The panel identified a number of areas needing further research (Table 5), such as developing, testing, standardizing, and validating questions on water consumption and use patterns. The common view held by members of the panel is that our estimates of recent DBP personal exposure are likely in error by well over a factor of 2 (i.e., quantitative estimates of individual DBP exposure from all routes likely range from 0.5 to 2 times the true value for any individual). Further research is needed to determine how much exposure misclassification is tolerable and what level of accuracy is needed to achieve that tolerable level. Finely characterizing answers to questions on activity patterns may provide more detailed information, but the value of incremental detail needs to be judged according to its ability to reduce errors in exposure misclassification.

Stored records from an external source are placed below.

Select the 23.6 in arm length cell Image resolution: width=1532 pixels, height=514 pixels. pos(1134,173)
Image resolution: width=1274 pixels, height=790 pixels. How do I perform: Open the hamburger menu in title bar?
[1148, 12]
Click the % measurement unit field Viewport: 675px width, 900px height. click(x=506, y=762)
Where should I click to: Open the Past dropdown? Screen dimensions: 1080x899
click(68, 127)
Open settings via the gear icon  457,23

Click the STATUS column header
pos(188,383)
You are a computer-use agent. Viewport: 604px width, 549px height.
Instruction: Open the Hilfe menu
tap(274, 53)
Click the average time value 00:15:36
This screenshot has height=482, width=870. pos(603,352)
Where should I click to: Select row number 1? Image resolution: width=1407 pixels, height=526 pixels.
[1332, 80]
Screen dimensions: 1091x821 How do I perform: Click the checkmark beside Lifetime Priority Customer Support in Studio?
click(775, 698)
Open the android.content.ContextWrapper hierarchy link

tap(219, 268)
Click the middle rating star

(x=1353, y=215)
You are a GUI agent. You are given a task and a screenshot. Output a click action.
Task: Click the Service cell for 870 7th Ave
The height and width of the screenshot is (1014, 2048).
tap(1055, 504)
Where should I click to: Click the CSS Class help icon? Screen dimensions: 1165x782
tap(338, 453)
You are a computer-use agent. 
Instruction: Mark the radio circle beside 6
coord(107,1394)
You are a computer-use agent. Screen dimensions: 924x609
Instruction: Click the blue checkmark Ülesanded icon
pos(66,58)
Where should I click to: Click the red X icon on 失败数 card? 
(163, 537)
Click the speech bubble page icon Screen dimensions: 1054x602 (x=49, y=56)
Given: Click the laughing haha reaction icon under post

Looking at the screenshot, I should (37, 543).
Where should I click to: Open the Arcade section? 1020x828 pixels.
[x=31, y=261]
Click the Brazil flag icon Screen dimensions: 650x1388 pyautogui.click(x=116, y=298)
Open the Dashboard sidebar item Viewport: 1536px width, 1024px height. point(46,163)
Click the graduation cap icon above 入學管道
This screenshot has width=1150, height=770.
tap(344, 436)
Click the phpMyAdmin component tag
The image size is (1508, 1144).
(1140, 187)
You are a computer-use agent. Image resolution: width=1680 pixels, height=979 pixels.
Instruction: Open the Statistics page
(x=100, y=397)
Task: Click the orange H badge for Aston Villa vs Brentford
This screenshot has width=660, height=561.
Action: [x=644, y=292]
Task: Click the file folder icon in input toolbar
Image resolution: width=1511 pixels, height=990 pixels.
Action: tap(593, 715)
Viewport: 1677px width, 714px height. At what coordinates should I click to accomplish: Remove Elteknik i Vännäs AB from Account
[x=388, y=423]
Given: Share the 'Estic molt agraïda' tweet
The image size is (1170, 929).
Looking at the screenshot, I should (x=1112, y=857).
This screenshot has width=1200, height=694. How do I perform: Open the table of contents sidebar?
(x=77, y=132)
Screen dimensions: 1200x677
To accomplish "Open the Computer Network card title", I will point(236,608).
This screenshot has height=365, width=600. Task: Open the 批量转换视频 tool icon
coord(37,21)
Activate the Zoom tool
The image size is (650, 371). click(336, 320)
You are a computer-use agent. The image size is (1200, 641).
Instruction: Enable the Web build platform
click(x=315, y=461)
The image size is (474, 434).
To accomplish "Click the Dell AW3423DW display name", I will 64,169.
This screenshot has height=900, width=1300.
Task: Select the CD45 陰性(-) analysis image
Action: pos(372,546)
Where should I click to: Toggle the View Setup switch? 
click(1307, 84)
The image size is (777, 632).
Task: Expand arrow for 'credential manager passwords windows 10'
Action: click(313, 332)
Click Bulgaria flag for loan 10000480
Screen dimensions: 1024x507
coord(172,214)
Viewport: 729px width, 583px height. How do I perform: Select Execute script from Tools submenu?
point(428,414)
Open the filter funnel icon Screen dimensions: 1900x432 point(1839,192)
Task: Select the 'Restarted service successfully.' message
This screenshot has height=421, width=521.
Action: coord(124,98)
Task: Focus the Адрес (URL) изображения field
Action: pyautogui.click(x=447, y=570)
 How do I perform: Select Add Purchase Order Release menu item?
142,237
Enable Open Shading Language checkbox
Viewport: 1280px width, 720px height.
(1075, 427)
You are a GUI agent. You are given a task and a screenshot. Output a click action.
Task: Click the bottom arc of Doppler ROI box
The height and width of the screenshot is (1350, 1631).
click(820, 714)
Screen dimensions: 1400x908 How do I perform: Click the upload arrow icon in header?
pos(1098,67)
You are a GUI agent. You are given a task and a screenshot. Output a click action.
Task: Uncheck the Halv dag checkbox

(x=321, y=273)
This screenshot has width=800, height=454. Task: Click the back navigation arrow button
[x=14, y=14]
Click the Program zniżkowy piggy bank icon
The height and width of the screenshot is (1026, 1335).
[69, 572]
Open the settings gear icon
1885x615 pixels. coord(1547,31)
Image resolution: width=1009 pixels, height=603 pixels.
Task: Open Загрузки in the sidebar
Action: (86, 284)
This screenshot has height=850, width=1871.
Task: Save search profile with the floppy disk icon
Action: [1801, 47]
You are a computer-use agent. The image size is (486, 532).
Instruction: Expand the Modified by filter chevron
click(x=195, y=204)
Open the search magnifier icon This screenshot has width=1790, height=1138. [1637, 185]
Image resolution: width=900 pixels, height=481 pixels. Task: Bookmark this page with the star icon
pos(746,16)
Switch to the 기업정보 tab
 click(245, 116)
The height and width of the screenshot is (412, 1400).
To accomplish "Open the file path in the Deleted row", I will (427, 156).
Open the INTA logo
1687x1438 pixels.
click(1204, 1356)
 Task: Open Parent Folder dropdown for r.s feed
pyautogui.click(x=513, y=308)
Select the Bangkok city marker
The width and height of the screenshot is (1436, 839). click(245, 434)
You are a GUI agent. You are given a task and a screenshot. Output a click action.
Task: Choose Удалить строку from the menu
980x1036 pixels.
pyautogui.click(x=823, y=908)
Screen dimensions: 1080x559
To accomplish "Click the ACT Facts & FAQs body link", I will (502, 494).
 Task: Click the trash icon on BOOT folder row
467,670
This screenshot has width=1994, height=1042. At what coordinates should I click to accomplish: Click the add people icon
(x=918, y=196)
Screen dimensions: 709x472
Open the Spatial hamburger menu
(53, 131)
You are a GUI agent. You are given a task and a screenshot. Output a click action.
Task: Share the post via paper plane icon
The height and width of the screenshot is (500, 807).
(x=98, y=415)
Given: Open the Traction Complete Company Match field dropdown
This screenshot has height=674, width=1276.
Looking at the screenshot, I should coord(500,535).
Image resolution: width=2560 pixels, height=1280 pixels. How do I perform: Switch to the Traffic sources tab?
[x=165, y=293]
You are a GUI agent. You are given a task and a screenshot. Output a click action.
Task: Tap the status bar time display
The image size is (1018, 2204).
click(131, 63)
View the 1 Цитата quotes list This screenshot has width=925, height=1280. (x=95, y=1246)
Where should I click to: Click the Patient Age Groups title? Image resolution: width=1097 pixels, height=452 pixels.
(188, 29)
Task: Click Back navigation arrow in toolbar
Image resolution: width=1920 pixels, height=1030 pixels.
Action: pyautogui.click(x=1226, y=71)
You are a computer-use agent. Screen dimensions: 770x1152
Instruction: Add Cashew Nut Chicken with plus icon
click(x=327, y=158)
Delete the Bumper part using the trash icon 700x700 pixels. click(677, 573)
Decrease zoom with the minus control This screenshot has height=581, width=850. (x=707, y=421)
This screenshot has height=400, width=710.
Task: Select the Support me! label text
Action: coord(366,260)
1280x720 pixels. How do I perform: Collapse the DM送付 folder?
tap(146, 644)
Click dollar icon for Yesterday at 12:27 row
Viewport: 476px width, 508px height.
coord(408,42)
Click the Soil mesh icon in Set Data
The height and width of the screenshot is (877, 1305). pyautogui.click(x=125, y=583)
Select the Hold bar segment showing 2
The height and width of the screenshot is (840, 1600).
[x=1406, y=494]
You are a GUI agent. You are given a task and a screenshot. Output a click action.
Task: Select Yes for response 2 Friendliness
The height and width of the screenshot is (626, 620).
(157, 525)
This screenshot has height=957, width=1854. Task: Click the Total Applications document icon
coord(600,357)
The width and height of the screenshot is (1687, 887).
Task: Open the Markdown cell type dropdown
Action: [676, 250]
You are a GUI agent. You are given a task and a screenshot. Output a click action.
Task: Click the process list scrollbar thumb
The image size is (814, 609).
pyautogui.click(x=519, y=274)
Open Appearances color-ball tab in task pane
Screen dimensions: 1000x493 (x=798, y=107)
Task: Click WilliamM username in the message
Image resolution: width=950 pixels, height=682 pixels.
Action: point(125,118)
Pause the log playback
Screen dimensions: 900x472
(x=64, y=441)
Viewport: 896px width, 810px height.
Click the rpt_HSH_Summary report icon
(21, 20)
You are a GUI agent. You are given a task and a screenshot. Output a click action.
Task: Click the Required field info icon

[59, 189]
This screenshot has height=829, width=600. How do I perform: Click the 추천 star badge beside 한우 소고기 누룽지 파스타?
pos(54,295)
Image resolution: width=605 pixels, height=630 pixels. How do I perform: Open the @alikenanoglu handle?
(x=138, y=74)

Resources may be better spent increasing the number of tap water samples collected. Future epidemiologic research needs to reflect the inevitable diversity of DBP exposures and emerging insights from toxicology studies about DBP exposure routes, metabolic pathways, and toxicity mechanisms.
Biomarkers have been classified into biomarkers of exposure, biomarkers of effect, and biomarkers of susceptibility. The primary concern of this session was biomarkers of exposure, but some insights about the utility for exposure assessment of biomarkers of effect and of susceptibility also emerged.
Optimally, DBP biomarkers should be sensitive and specific to the exposure of interest, readily accessible, inexpensive to measure, and technically feasible to measure; have an elimination half-life appropriate to the exposure window of interest; be indicative of exposure duration, intensity, and pattern; and be consistently and quantitatively related to exposure.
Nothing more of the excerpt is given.